Viviendo aislado en casa para evitar la expansión del nuevo coronavirus, y haciendo solamente cosas imprescindibles, es decir alimentarse y cuidarse, por un momento se te ocurre que lo que has hecho hasta ahora no era necesario, que se puede vivir haciendo solamente estas dos cosas. Fuera, la actividad frenética que ha habido hasta ese momento, también se ha detenido: los coches, a falta de quien los ponga en marcha, están quietos; los aviones no despegan y no aterrizan; las calles de las ciudades están casi vacías. El planeta entero, mejor dicho esa parte del planeta que ocupamos nosotros, se ha parado. Funciona solamente lo imprescindible, aquella parte que lucha por nuestra salud, la que se ocupa de nuestra seguridad y la que se encarga de que no nos falte lo más básico. Y de nuevo piensas: ¡la de cosas que hacíamos antes y que ahora no hacemos! Y que no pasa nada. Se puede vivir también así, al menos por un tiempo.

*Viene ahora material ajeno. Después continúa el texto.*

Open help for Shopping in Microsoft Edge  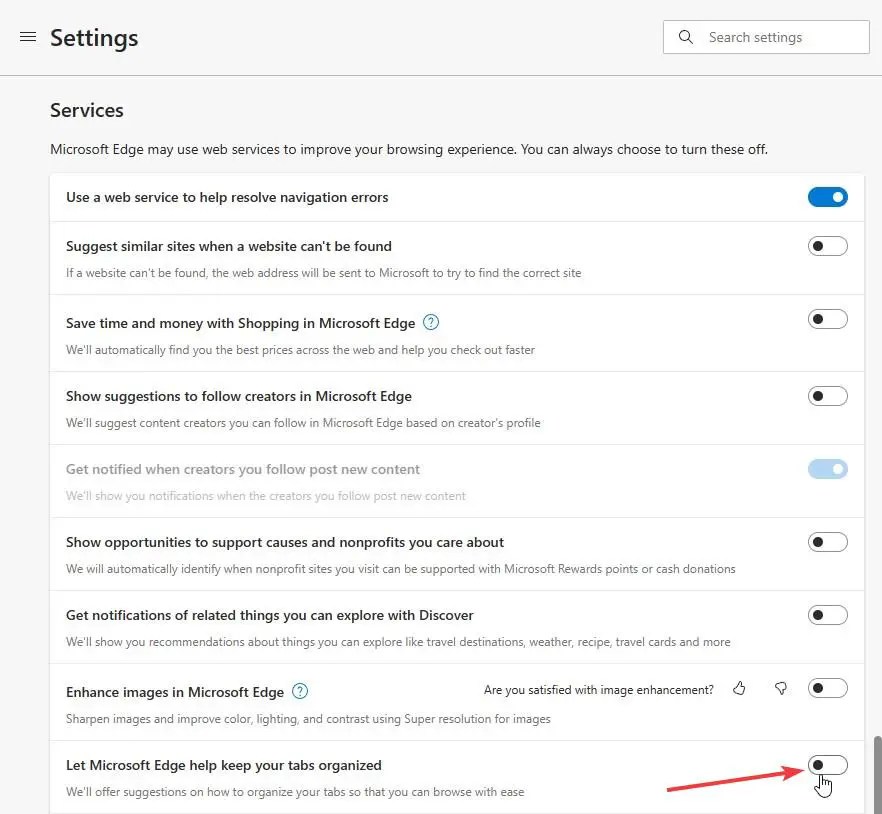[x=430, y=322]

Sin embargo, eso de que todo se ha parado es una falsa impresión. Dentro de mí todo trabaja: mi corazón bombea sangre, mis pulmones respiran, mi hígado y mis riñones filtran, mi estómago se ocupa de los alimentos. Todo esto trabaja, mientras yo estoy parado, para que no me falte lo básico.

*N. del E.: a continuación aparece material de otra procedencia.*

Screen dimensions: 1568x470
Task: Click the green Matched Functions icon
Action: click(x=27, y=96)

Cuando esa historia del virus se acabe, y después de habernos despedido tan tristemente de algunos de nosotros, sobre todo de nuestros ancianos, que en estos días parece que estorban y que son amenazados por el exterminio, probablemente volveremos a la locura de antes, y con más furia que hasta ahora, para recuperar un tiempo que seguramente lamentaremos haber perdido.

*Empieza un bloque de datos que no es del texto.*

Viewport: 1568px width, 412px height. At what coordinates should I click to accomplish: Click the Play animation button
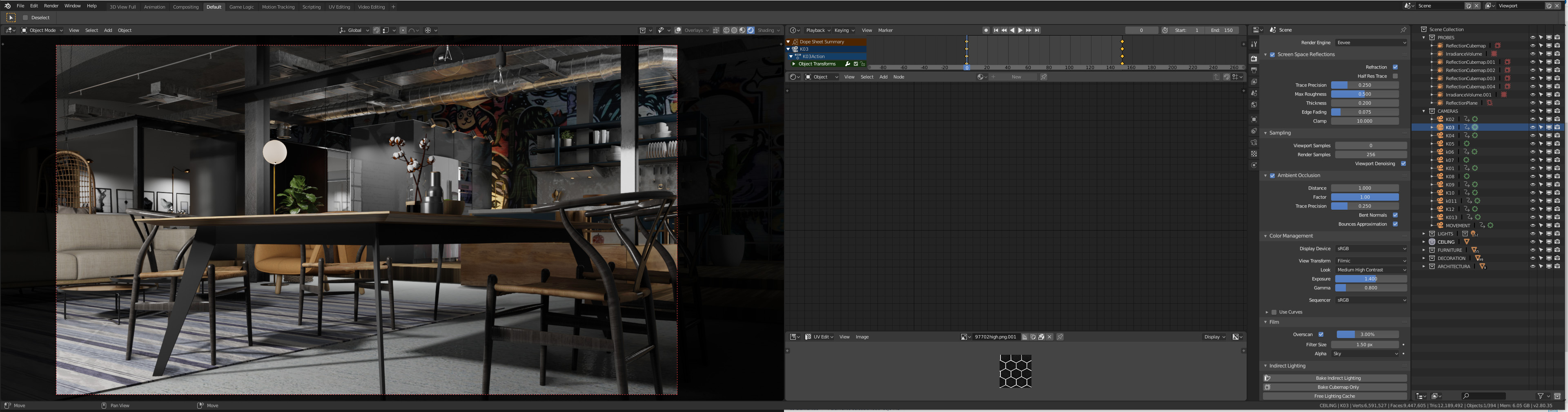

Los impulsos para hacer todo esto los recibiremos del cerebro, bueno, de esa parte del cerebro que se encarga del placer, de la felicidad, del éxito, que es la parte que, aunque desconocemos, valoramos sobremanera. Echaremos a correr de nuevo, probablemente con más prisa que antes para alejarnos de una muerte y para encontrarnos con otra.